Est-ce suffisant ? Où se situe la limite ?
N’y a t’il pas une limite malgré tout l’amour que nous pouvons lui apporter ?
Est-ce que la limite est la même pour moi et pour lui ?
Car cette fois-ci, pour moi, une limite a été franchie
Une limite sans possible retour.
Déjà trop de limites ont été franchies,
Une de plus, une de trop,
J’ai peur ! Tellement peur que ce soit pareil pour toi !
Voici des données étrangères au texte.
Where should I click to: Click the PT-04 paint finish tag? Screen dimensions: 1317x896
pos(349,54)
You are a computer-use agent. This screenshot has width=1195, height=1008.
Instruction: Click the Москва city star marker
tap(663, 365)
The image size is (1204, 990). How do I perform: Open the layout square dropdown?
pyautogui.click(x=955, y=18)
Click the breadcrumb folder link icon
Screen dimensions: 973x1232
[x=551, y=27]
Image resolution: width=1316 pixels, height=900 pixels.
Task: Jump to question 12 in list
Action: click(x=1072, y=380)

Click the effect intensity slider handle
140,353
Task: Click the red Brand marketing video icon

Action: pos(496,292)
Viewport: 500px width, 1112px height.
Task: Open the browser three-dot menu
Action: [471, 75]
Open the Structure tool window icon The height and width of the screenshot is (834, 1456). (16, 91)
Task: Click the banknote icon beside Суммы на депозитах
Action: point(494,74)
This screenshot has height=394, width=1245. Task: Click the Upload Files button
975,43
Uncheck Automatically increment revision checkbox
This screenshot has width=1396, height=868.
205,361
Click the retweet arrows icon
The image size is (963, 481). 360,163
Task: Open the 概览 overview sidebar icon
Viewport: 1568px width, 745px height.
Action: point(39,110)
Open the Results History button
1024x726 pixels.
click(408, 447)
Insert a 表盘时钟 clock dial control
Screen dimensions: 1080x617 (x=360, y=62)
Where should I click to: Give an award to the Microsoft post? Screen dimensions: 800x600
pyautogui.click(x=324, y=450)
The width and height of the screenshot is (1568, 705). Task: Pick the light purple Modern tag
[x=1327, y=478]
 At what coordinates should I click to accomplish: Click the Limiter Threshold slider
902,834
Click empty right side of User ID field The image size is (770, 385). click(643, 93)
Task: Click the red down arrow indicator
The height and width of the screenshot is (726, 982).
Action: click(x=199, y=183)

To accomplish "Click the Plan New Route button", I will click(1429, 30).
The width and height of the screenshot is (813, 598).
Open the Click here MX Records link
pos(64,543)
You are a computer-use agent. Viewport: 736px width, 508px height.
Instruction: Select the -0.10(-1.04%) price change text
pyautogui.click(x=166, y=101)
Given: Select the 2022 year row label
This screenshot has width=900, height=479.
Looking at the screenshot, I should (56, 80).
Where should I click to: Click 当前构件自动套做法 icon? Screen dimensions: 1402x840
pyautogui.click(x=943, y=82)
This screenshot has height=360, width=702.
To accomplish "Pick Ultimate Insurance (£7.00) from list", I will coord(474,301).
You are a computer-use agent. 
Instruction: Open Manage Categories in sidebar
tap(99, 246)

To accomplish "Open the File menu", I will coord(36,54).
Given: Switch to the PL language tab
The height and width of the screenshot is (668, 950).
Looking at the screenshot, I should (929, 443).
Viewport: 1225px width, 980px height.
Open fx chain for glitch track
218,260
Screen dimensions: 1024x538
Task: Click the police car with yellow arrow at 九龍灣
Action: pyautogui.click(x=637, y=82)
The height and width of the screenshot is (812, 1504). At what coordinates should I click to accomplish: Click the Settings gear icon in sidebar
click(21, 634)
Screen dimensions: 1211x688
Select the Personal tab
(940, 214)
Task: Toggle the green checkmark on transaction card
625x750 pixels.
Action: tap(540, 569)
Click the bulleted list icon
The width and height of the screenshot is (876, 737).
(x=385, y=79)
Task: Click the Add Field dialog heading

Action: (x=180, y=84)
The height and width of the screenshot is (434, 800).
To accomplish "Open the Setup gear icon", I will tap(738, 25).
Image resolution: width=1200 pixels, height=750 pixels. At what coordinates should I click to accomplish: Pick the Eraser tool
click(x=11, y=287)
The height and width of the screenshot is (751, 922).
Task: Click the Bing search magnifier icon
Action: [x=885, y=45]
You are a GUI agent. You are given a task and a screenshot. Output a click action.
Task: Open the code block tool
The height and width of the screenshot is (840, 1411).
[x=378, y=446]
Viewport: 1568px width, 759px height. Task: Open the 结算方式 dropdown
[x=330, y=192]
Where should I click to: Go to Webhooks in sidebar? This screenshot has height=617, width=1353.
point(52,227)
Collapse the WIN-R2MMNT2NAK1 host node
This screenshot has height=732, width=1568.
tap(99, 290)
Car cette fois-ci, j’y ai perdu quelque chose de très précieux,
J’espère que toi, tu n'y a pas perdu quelque chose de précieux,
Je prie toute mon âme et tout le bleu du ciel que tu sois bien plus fort que moi.
Il y a ce jour de trop,
Qui m’a mise à terre,
Qui t'a mis à terre,
Encore une fois de trop.
Et je comprends aujourd'hui,
qu'il y aura encore beaucoup d'autres fois de trop,
Ce n'est que le début !
J’avais encore un soupçon d’espoir
Même ce soupçon s’est envolé,
Un rideau est tombé,
Comme si tout d’un coup,
Quoi que je fasse,
Tout est teinté d’une saveur maussade,
Tout est teinté de regrets, de mélancolie,
Même tes rires ne me font plus rire,
Même de te voir vivre me fait peur, me fait mal !
Que s'est-il passé ?
Juste ce jour de trop,
cet examen de trop,
Où j'ai consenti à l'acte de gentils bourreaux,
Qui te veulent du bien mais t'ont fait tellement mal,
Où je n'ai pas su dire à ta place,
Où je n'ai pas su exiger et taper du poing,
Ce qui pourtant était primordial.
Que s'est-il passé ?
Mon petit coeur,
Si j’avais su, j’aurais empêché cette journée du 11 avril 2022 de se dérouler.
Mon petit ange,
Je suis tellement désolée.
texte écrit suite à la journée du 11 avril 2022, journée décrite dans l'article précédent "Examens et ponction de la moelle : où se situe la limite de la mal-traitance?"